Not using version numbers from json SPDX SBOM

[ed-erwin-tf]

When scanning my json SBOM file, bomber 0.5.1 does not appear to be finding and using the version numbers of my java maven dependencies, even though that information is in the SBOM in the referenceLocator.

My SBOM json file is in format SPDX-2.3. Bomber version 0.5.1 on windows x64.
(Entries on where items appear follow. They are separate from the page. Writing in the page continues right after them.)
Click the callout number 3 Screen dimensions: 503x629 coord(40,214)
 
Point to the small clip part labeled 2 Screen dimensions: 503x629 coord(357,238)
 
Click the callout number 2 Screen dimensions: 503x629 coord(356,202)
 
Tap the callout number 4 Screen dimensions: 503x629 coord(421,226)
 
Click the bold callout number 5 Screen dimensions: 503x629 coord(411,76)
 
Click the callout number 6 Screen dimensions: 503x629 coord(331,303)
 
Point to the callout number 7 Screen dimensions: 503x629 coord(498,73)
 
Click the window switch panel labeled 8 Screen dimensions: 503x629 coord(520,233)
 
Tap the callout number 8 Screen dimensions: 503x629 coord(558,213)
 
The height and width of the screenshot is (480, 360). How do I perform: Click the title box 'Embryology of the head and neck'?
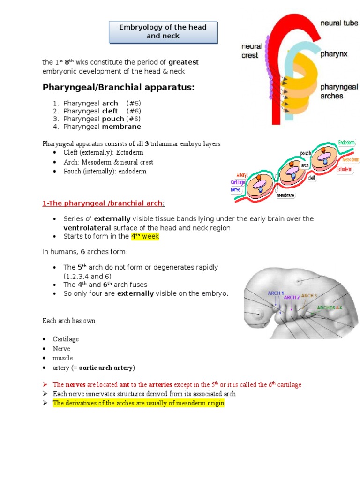tap(163, 31)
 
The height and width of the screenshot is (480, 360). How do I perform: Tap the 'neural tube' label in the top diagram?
tap(340, 22)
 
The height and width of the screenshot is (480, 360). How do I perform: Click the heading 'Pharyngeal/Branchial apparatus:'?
tap(119, 87)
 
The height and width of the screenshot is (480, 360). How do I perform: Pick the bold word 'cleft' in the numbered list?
tap(110, 111)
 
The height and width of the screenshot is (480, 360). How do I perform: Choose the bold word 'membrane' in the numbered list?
tap(121, 127)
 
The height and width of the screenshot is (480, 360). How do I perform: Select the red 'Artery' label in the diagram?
tap(241, 175)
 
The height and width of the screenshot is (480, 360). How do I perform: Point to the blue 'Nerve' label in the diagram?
tap(236, 190)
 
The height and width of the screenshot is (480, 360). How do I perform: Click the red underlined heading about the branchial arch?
tap(104, 203)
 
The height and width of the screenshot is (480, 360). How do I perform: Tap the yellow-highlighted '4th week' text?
tap(145, 237)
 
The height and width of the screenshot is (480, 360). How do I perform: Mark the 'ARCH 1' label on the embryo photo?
tap(276, 293)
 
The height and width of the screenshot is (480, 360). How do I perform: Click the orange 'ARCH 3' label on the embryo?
tap(309, 296)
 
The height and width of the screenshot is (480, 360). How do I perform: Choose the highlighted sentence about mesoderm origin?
tap(139, 403)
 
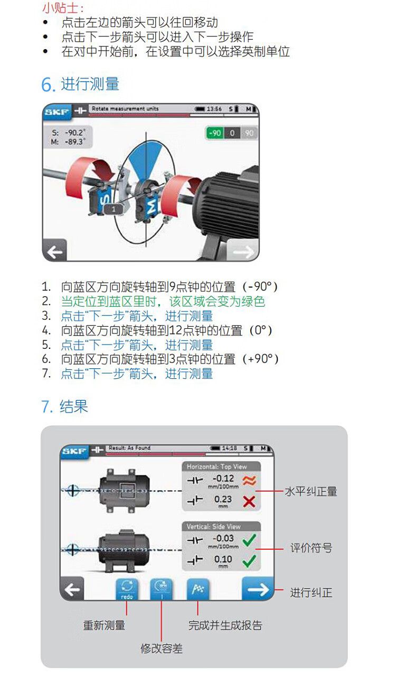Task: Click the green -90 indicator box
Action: coord(214,133)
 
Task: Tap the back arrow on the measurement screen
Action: coord(55,251)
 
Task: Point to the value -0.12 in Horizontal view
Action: coord(223,479)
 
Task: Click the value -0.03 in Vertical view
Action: coord(223,538)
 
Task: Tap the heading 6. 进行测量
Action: coord(80,84)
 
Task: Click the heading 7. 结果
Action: coord(64,406)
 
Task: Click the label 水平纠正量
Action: coord(311,491)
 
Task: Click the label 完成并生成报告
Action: coord(225,625)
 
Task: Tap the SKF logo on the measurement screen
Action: coord(56,112)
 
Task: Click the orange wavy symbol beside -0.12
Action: coord(249,481)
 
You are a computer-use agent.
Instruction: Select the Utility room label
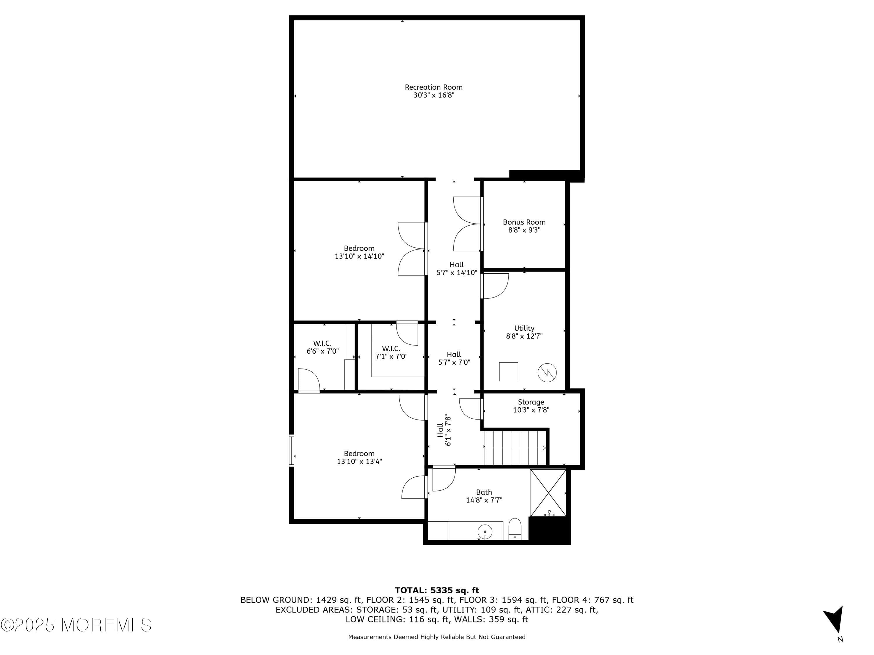[524, 328]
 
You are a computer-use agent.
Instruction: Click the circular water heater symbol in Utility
[547, 372]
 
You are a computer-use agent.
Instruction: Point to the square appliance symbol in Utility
[508, 371]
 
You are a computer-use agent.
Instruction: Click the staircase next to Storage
[515, 448]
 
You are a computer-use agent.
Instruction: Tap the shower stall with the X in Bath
[548, 493]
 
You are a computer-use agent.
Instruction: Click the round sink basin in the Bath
[485, 532]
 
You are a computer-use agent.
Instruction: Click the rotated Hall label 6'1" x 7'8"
[444, 430]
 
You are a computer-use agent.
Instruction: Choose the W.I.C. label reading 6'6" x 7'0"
[323, 347]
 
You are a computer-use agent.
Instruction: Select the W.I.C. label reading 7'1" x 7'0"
[391, 353]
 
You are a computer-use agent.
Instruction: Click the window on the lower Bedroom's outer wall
[292, 450]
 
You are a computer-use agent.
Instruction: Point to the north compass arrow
[834, 619]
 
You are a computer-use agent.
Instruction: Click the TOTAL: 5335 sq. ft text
[437, 590]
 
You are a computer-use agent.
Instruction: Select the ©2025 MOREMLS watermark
[76, 625]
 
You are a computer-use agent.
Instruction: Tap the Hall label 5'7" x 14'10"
[457, 268]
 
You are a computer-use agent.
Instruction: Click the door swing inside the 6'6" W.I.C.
[308, 380]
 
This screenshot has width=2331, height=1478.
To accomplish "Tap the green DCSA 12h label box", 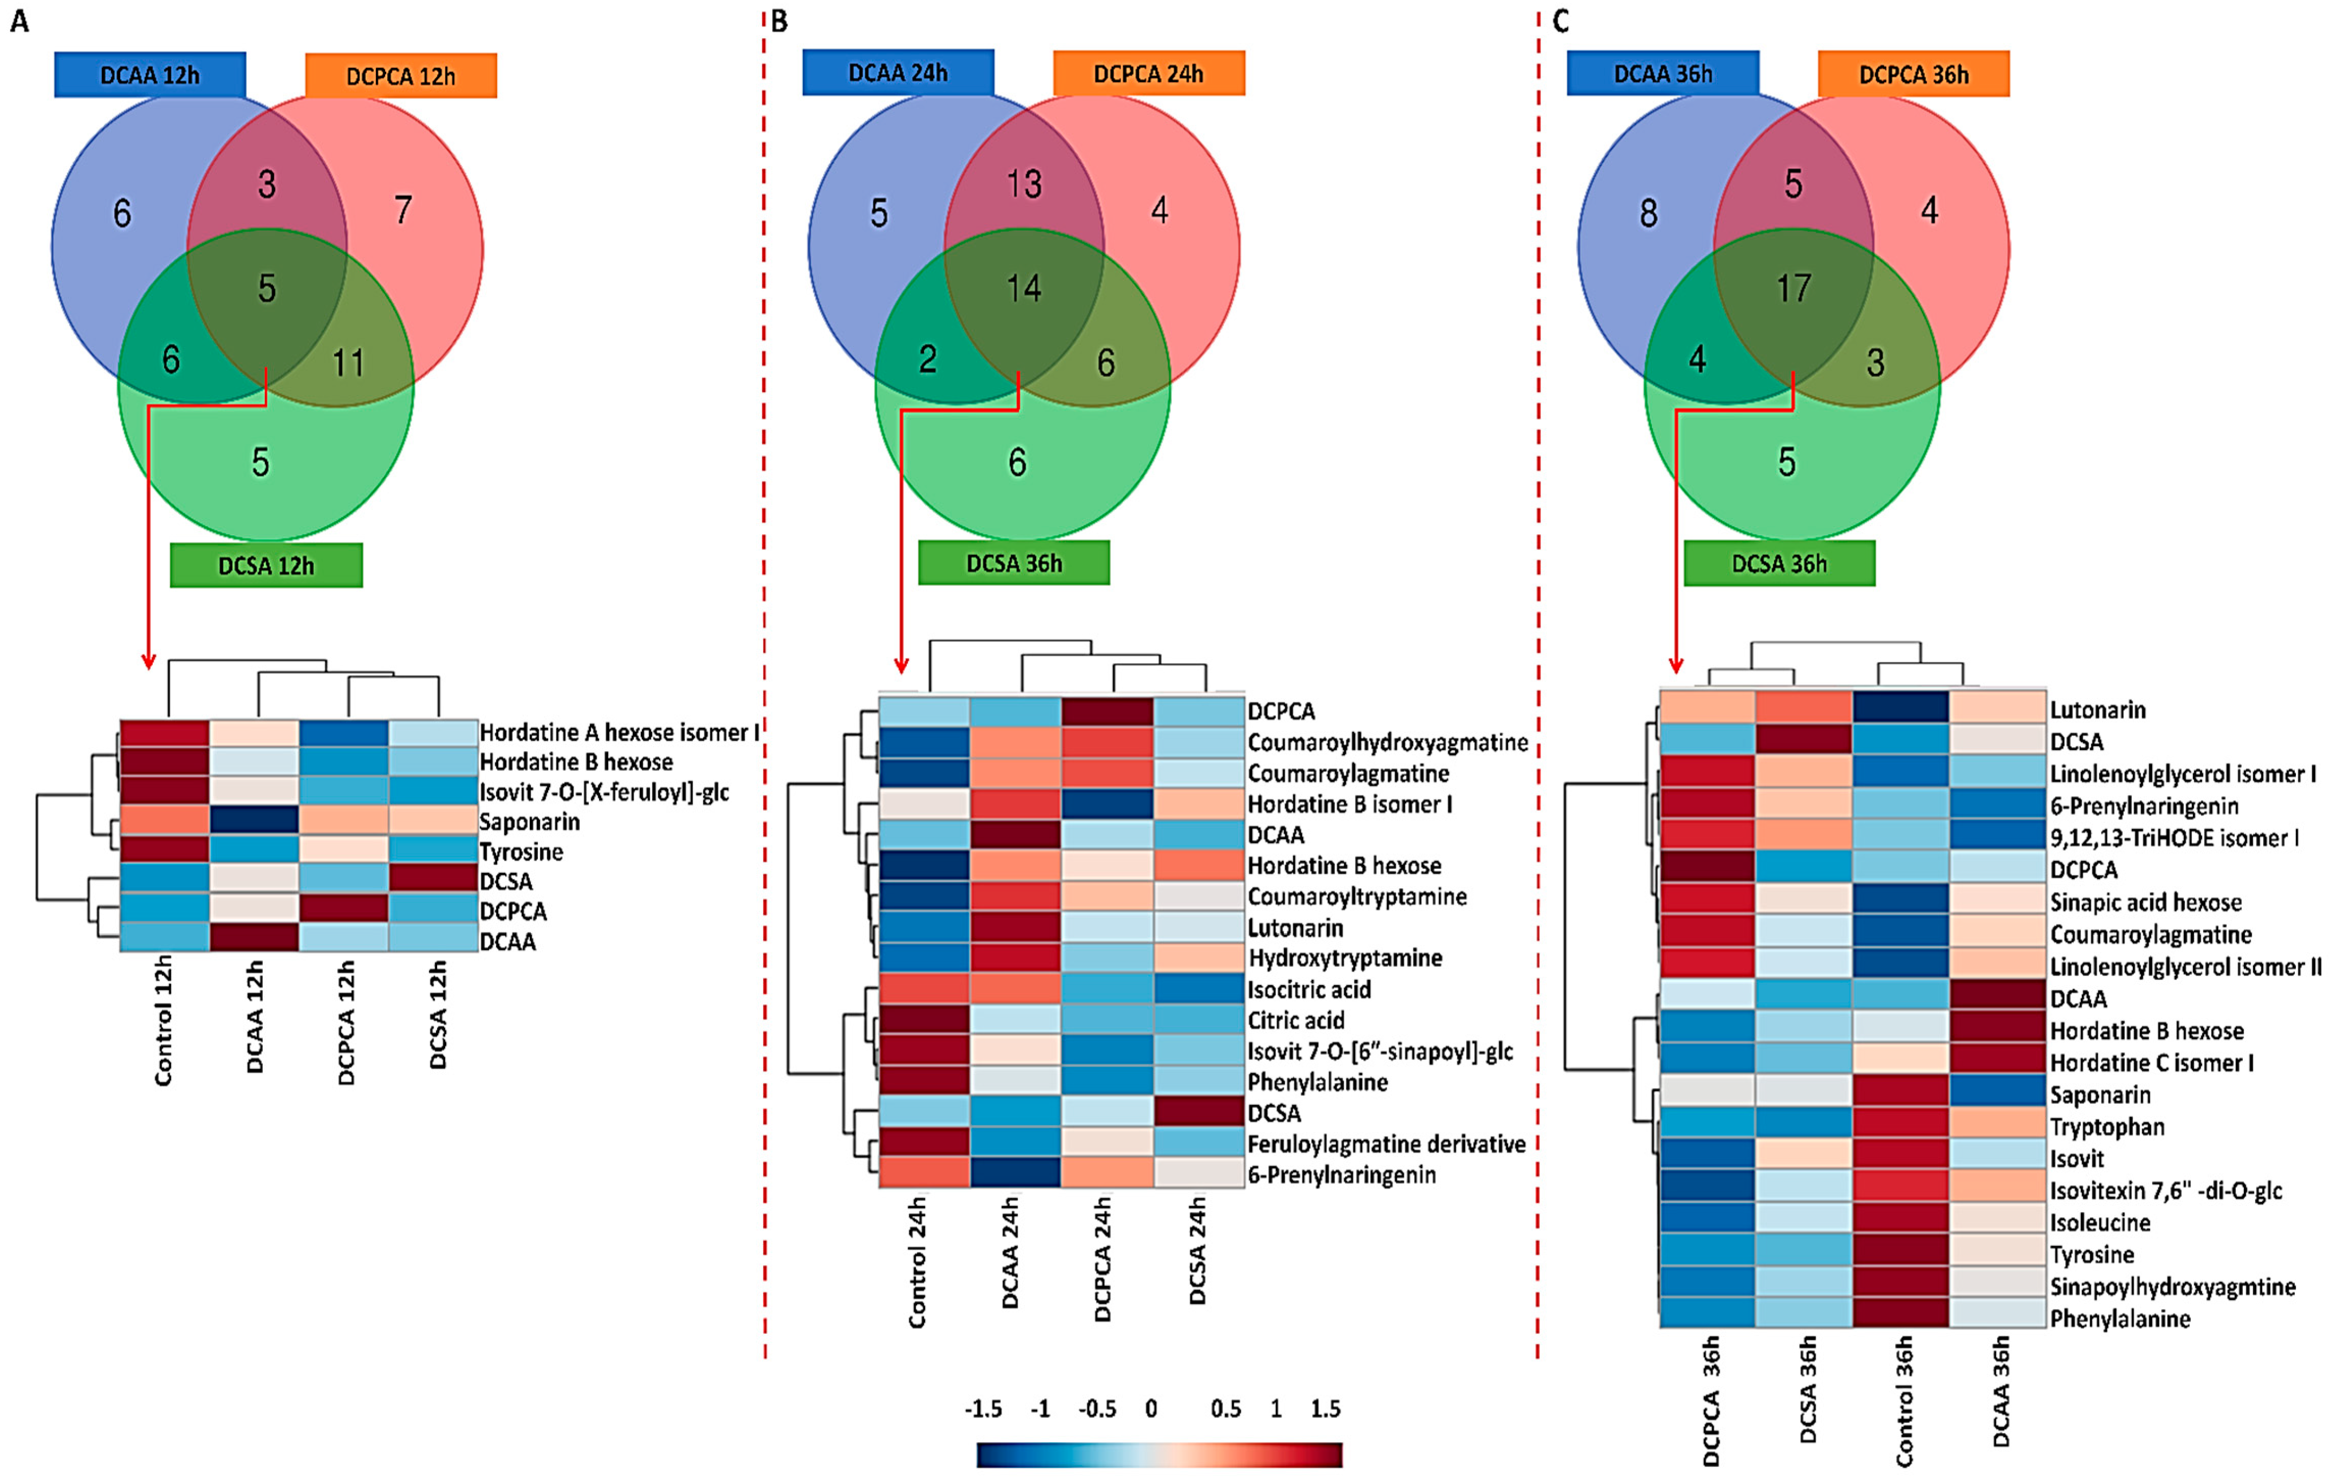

For example, this is in my SBOM for commons-io library:

        {
            "name": "commons-io:commons-io",
            "SPDXID": "SPDXRef-maven-commons-io-commons-io-2.18.0-895d2c",
            "versionInfo": "2.18.0",
            "downloadLocation": "NOASSERTION",
            "filesAnalyzed": false,
            "licenseConcluded": "Apache-2.0",
            "copyrightText": "Copyright 2002-2024 The Apache Software Foundation",
            "externalRefs": [
                {
                    "referenceCategory": "PACKAGE-MANAGER",
                    "referenceType": "purl",
                    "referenceLocator": "pkg:maven/commons-io/commons-io@2.18.0"
                }
            ]
        },

The bomber output is reporting vulnerabilities for old commons-io, such as versions before 2.7.

(This is happening for all packages, not just commons-io.)

[djschleen]

Thanks for reporting. We'll take a look.